| TEXT FOR ANALYSIS |

┄┄┄┄┄┄┄┄┄┄

The Newcomb-Macklin Company traced its roots to a regional frame manufacturer founded in 1871 in Evanston, Illinois by S. H. McElswain. After twelve years in business, in 1883, McElswain sold his company to a partnership formed by the firm's bookkeeper, Charles Macklin, and John C. Newcomb. The partners relocated their business to Chicago, Illinois, where the company's production plant occupied a full city block at 400-408 N. State Street in the city's near north side. Sales were generated by a product showroom adjacent to the Chicago factory and by a traveling sales force. Within a few years, the company also opened product showrooms in New York City and Glendale, California, though the Glendale location closed about 1940.

Newcomb-Macklin Company ceased operation in 1979 when the assets of the company were acquired by Thanhardt-Burger Corporation of LaPorte, Indiana. Thanhardt-Burger sold frames based on Newcomb-Macklin's designs until 2013, when the company's frame-making facility in LaPorte was destroyed by fire.

==Newcomb-Macklin product line==

Newcomb-Macklin picture frames were distinguished by their unique, perpendicular corner splines, a construction feature that prevented the corners of a frame from separating over time. Basswood was the company's preferred wood for hand-carving. Newcomb-Macklin frames were gilded with a wide variety of gold leaf, silver leaf and metal leaf finishes.

===Arts and Crafts style frames===

Patterns for Newcomb-Macklin's arts and crafts style frames were conceived by an in-house stable of designers. These designs were then hand-carved into frame molding on the company's production floor and the frames assembled. This creative capability also enabled company craftsmen to produce frames that were designed according to a customer's specifications. Maxfield Parrish, Childe Hassam, George Bellows and John Singer Sargent were among the company's most famous custom-order clients. Newcomb-Macklin designers incorporated motifs from as far away as New Mexico into their arts and crafts compositions, creating demand for these frames within the Taos art colony.

┄┄┄┄┄┄┄┄┄┄

| DATASET CONTENT |
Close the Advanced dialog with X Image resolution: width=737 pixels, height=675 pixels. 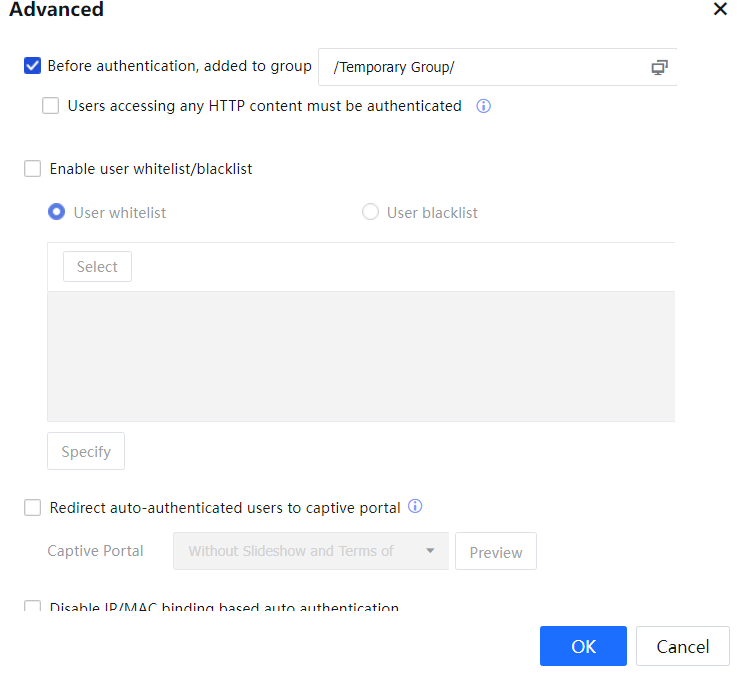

┄┄┄┄┄┄┄┄┄┄

| INSTRUCTIONS |
• a. List the famous custom-order clients named in the text about the Newcomb-Macklin Company.
• b. Continue the text about the Newcomb-Macklin Company from its final sentence.

| OUTPUTS FOR THE TASKS |
• a. Maxfield Parrish, Childe Hassam, George Bellows, John Singer Sargent

• b.
===Classic frames===

Much of Newcomb-Macklin's product line derived from the manufacture of exact copies of classic frames from a variety of periods and countries. Company sales literature promoted designs that were copied from colonial-period American frames, early American frames, Civil War-period American frames, French frames produced during the reigns of Louis XIII, Louis XIV, Louis XV, and Louis XVI, Dutch frames, Barbizon frames, 16th century Italian frames, and 17th century English frames. Newcomb-Macklin owned the rights to frames conceived by Stanford White, a nationally known American architect who was sensationally murdered in 1906, in New York, by Harry Kendall Thaw, and the company's sales literature promoted White's Renaissance-inspired designs.

===Additional products===

In addition to picture frames, the company manufactured a line of ornately framed mirrors, picture frame moldings for use in commercial frame shops, accent tables, and decorative specialties such as cornices and fan display boxes.